▶ **THE PROBLEM**
Your answer must be an exact transcription of every record below, with the pictures omitted.

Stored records

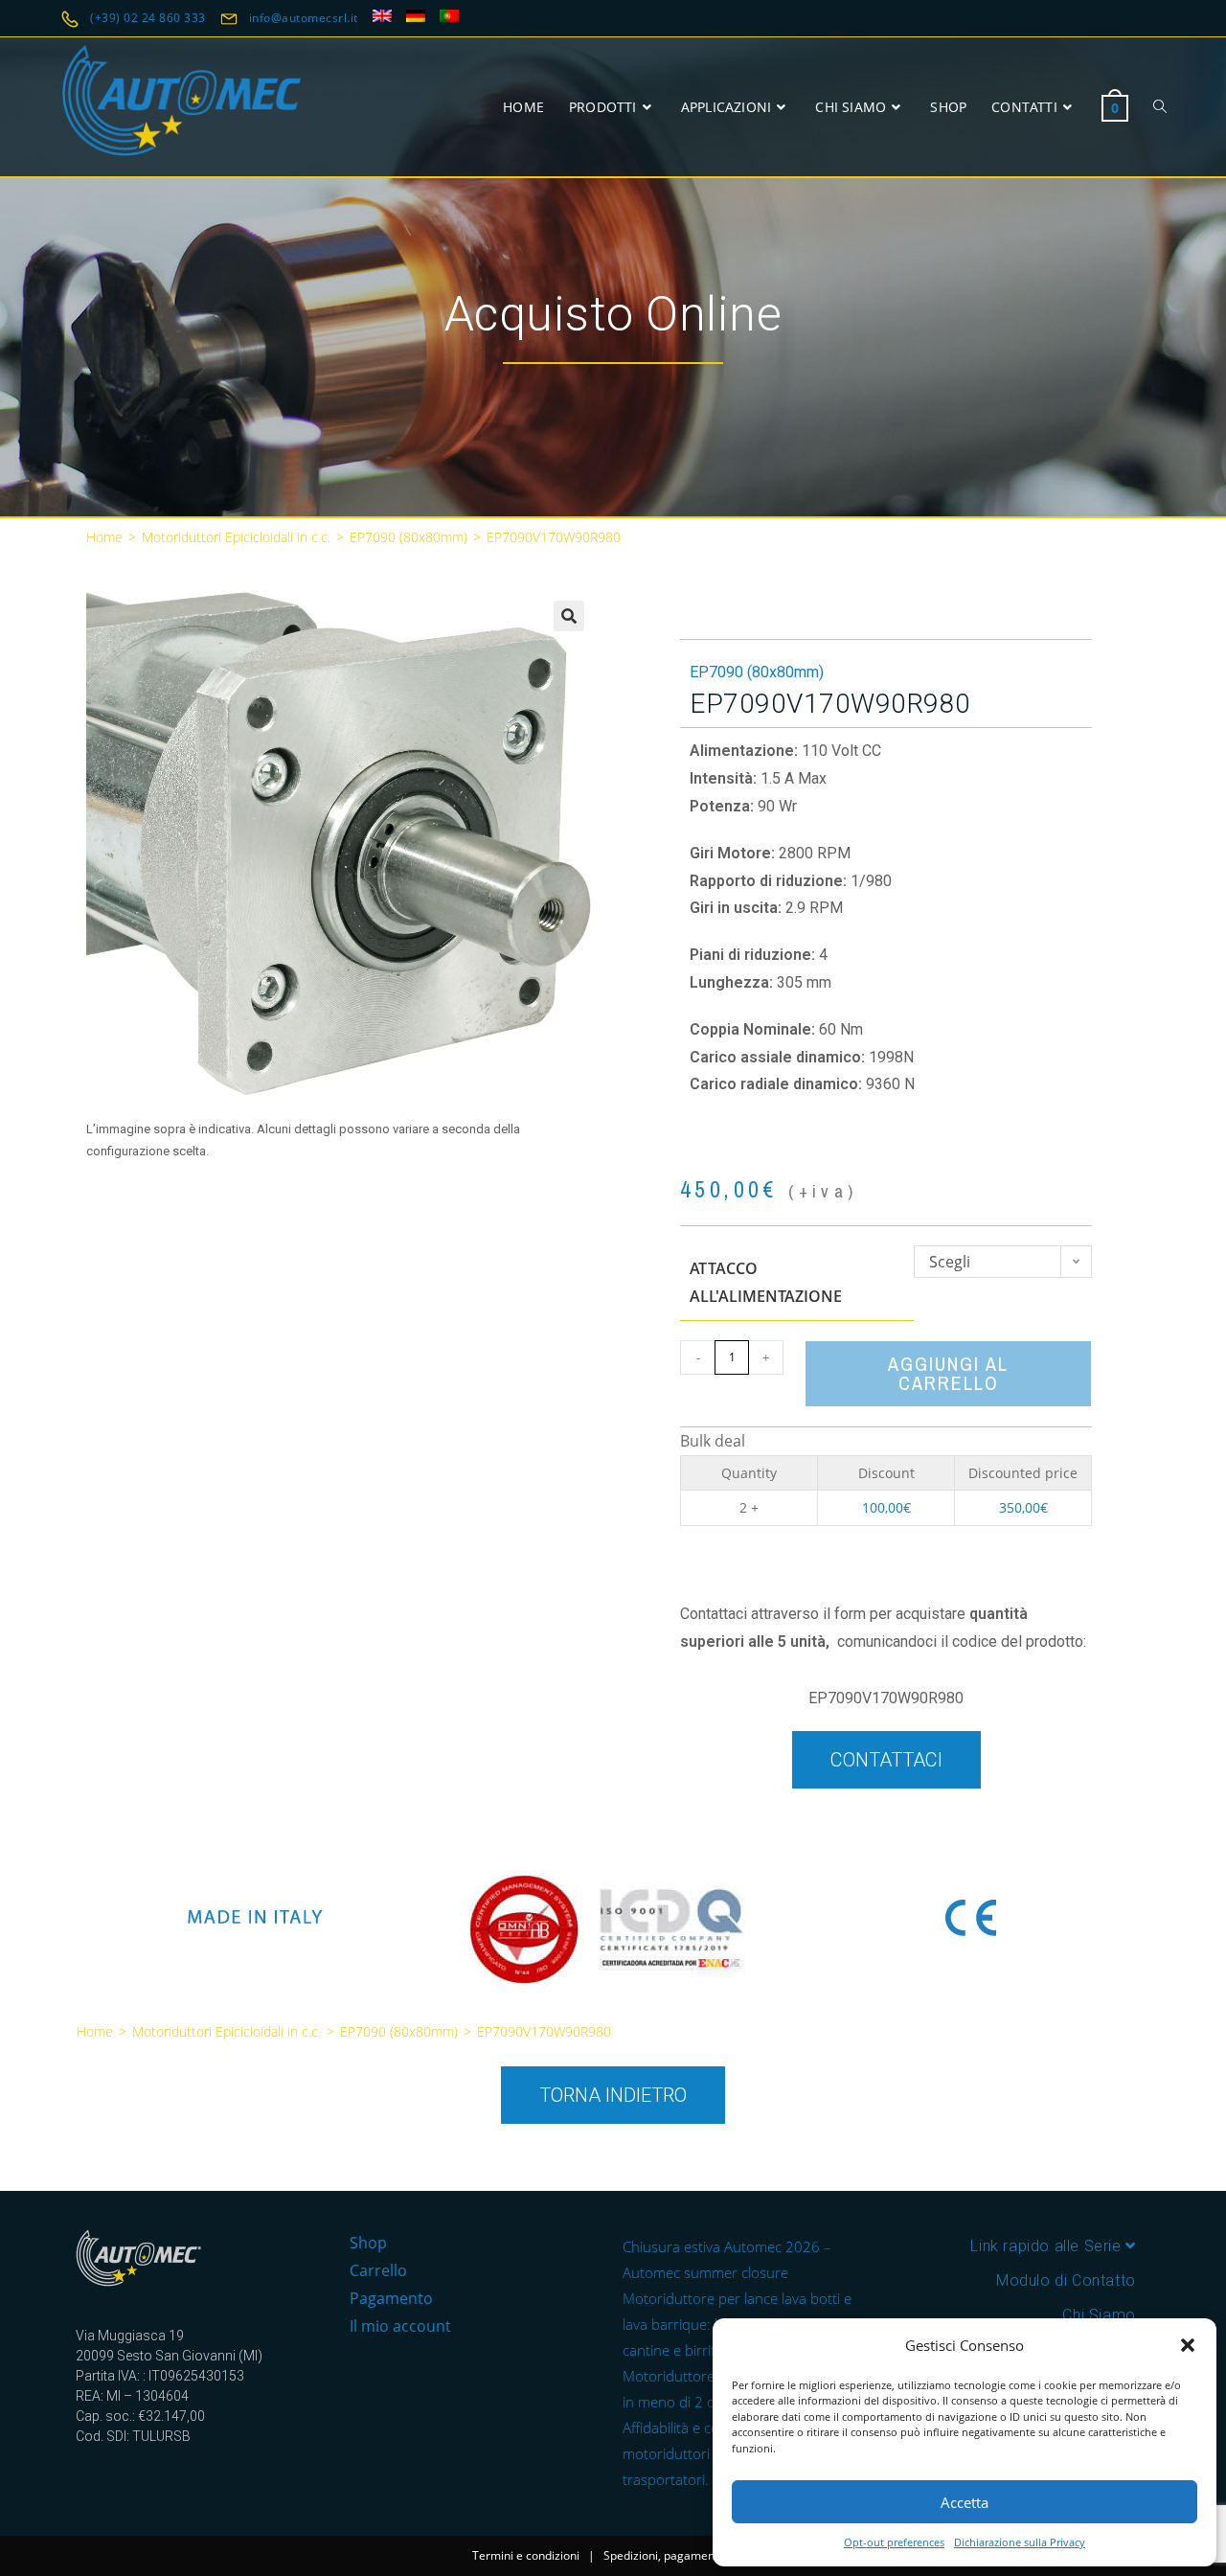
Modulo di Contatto (1066, 2280)
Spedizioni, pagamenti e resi (678, 2555)
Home (104, 537)
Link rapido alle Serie (1047, 2246)
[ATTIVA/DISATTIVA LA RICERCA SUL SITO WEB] (1160, 106)
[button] (1187, 2345)
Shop (368, 2242)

▶ **ANSWER SECTION**
Modulo di Contatto (1066, 2280)
Spedizioni, pagamenti e resi (678, 2555)
Home (104, 537)
Link rapido alle Serie (1047, 2246)
[ATTIVA/DISATTIVA LA RICERCA SUL SITO WEB] (1160, 106)
[button] (1187, 2345)
Shop (368, 2242)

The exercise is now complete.